When Mobil Oil's vice president for public affairs, Herbert Schmertz, joined Sen. Edward Kennedy's campaign staff last month, many corporate and political types were perplexed.What, some asked, was big oil's smoothest spokesman doing working for a senator who fought for decontrol of oil prices? And even though Schmertz had worked for Jack Kennedy's administration and Bobby Kennedy's presidential campaign, others wondered why the Senate's foremost liberal hired the voice of Mobil Oil to plot his media strategy.
Schmertz isn't saying much to the press, but next month his corporate friends may be surprised again when Simon & Schuster publishes a novel he wrote with another Mobil vice president, Larry Woods. In the book, Takeover, the bad guys are none other than business executives.

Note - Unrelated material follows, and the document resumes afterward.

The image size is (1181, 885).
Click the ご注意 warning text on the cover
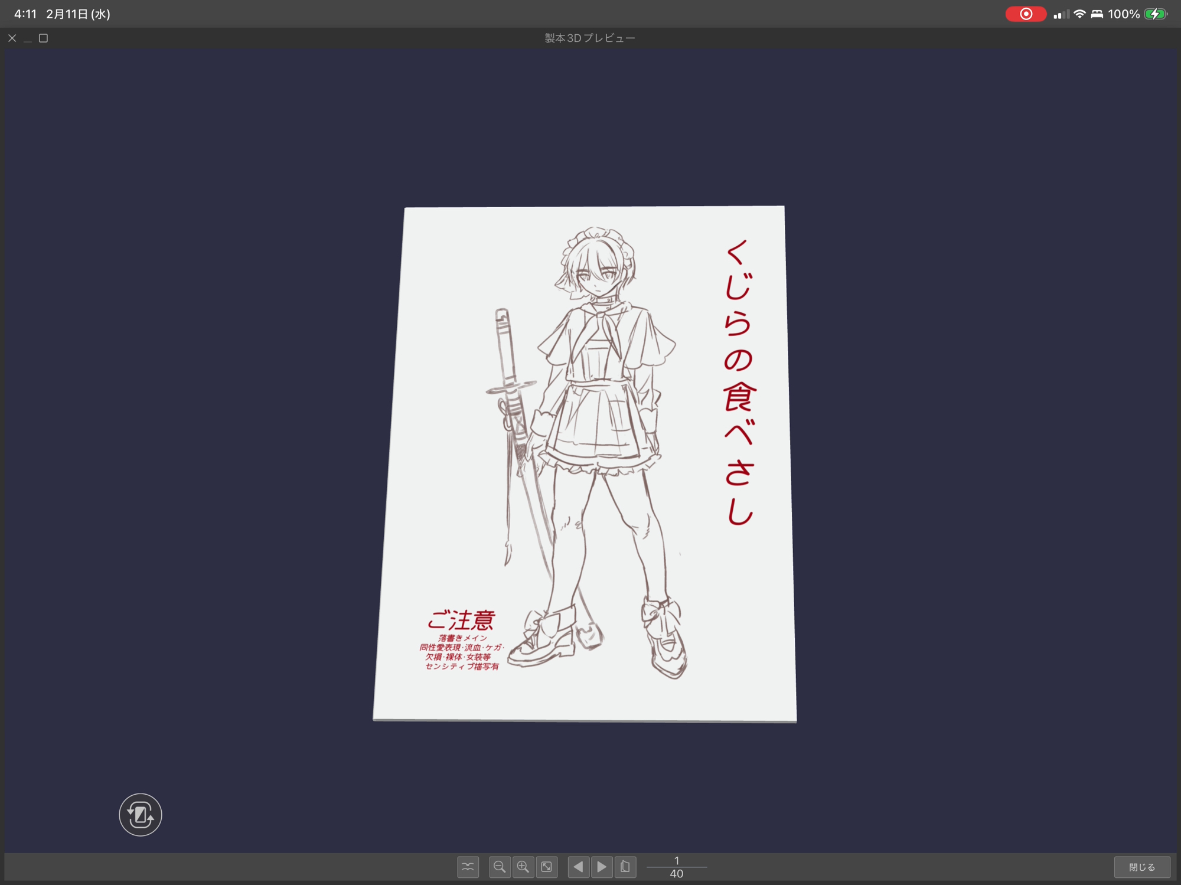click(461, 620)
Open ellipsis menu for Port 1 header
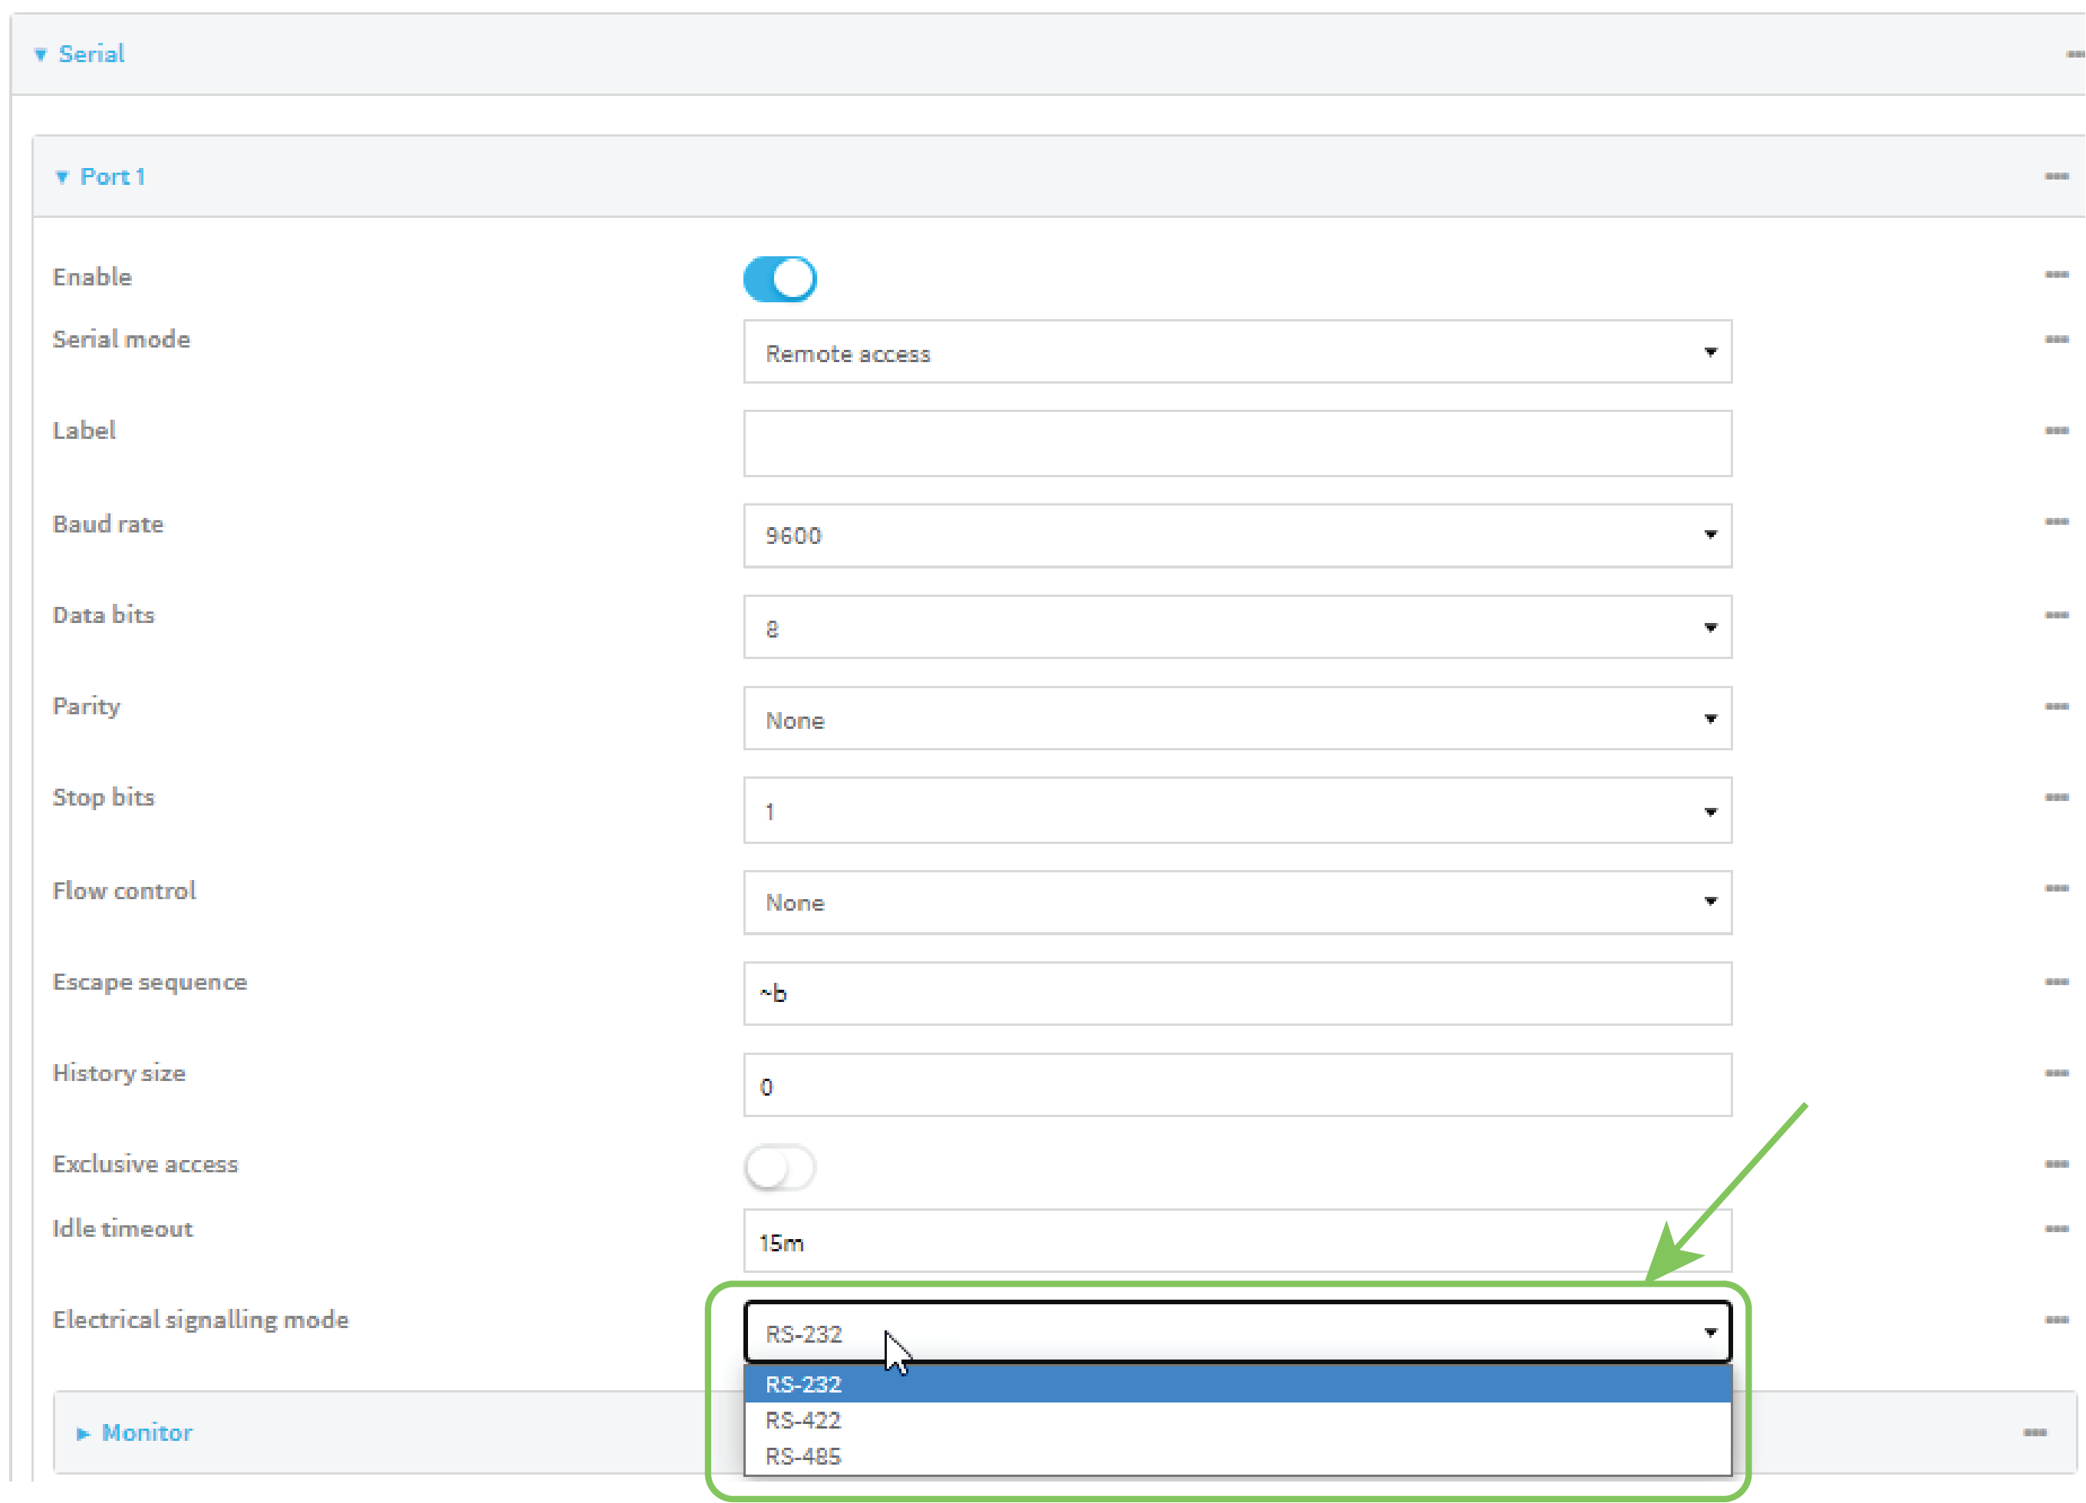Screen dimensions: 2086x1503 tap(2057, 176)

The commercial ingredients are there for a potboiler: sex and dirty dealings by execs who find a way into the computer at the Department of Housing and Urban Development and divert federal funds into a dummy account. In the end, though, the bad guys become good guys and quietly return the loot with interest.
"With the special knowledge that only true insiders can provide," the proposed jacket cover reads, "the authors lead us behind the locked doors of the boardrooms and bedrooms of the rich and powerful to witness one of the biggest and most sensational business conspiracies in fictional history."
To his friends, Schmertz is a cool enigma. His bid to become the Harold Robbins of the oil industry may not shed much light on the surprise detour in his corporate career, but it should be great reading for those who have been with him behind locked boardroom doors.